CCIP (Cross-Chain Interoperability Protocol) is the most strategically important. It lets applications move data and value securely between blockchains, positioning Chainlink as cross-chain infrastructure rather than just an oracle, and it has attracted interest from traditional financial institutions exploring tokenisation.

Pros and cons

Strengths

  • The clear market leader in oracles, deeply integrated across DeFi.
  • A fixed supply and an expanding suite of paid services (CCIP, VRF, Automation).
  • Staking adds real economic security and a use for the token beyond speculation.
  • Growing institutional interest through CCIP and tokenisation pilots.

Risks

  • Much of LINK’s supply sits in a reserve, so ongoing unlocks and operator rewards add sell pressure.
  • Oracle competition exists, and any high-profile data failure would damage trust.
  • Value accrual depends on continued adoption of paid services, not feeds alone.

LINK is listed on virtually every major exchange, including Binance, Coinbase, and Kraken.
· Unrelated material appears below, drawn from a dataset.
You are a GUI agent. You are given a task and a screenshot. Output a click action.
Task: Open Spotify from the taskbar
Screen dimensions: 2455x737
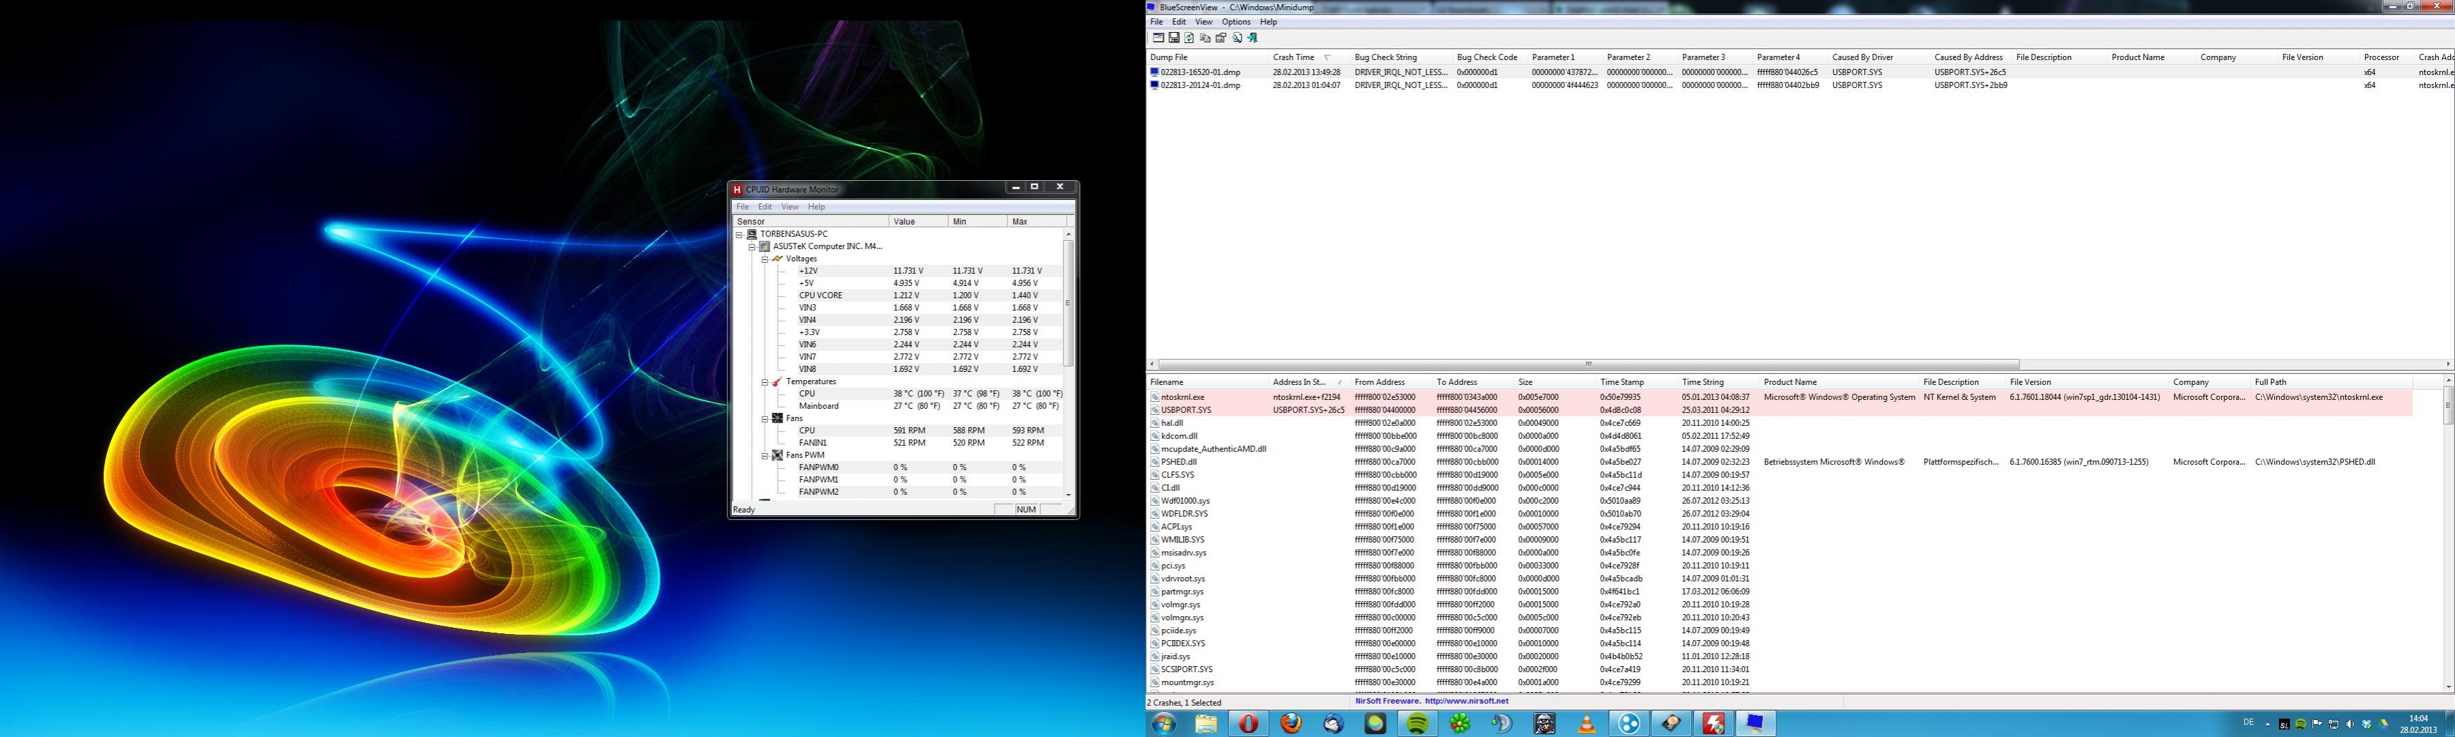click(x=1417, y=724)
If you are new, our how to buy crypto guide covers the steps. After buying:

  1. Self-custody. Withdraw LINK to a hardware or software wallet that supports ERC-20 tokens. See our wallets guide.
  2. Stake. Join Chainlink Staking to earn rewards while helping secure the network, subject to its terms and capacity.
  3. Hold on exchange. Convenient for active traders, but you rely on the exchange’s security.

Frequently asked questions

Is Chainlink a blockchain? No. Chainlink is a decentralised network of oracle nodes that runs on top of existing blockchains. LINK is issued mainly as an ERC-20 token on Ethereum and bridged to other chains.

What gives LINK value? Demand for Chainlink’s services, including price feeds, randomness, and cross-chain messaging, is paid for partly in LINK, and staking locks tokens to secure the network. The investment case rests on growth in those paid services.

Can I stake Chainlink? Yes. Chainlink Staking lets eligible holders lock LINK to help secure data delivery and earn rewards, subject to available capacity and the program’s rules.

What is CCIP? The Cross-Chain Interoperability Protocol is Chainlink’s standard for securely moving data and tokens between different blockchains, aimed at both DeFi and institutional use.

Why do so many DeFi apps depend on Chainlink? Because reliable price data is essential for lending, derivatives, and stablecoins, and Chainlink’s decentralised feeds are the most widely trusted source, making it default infrastructure.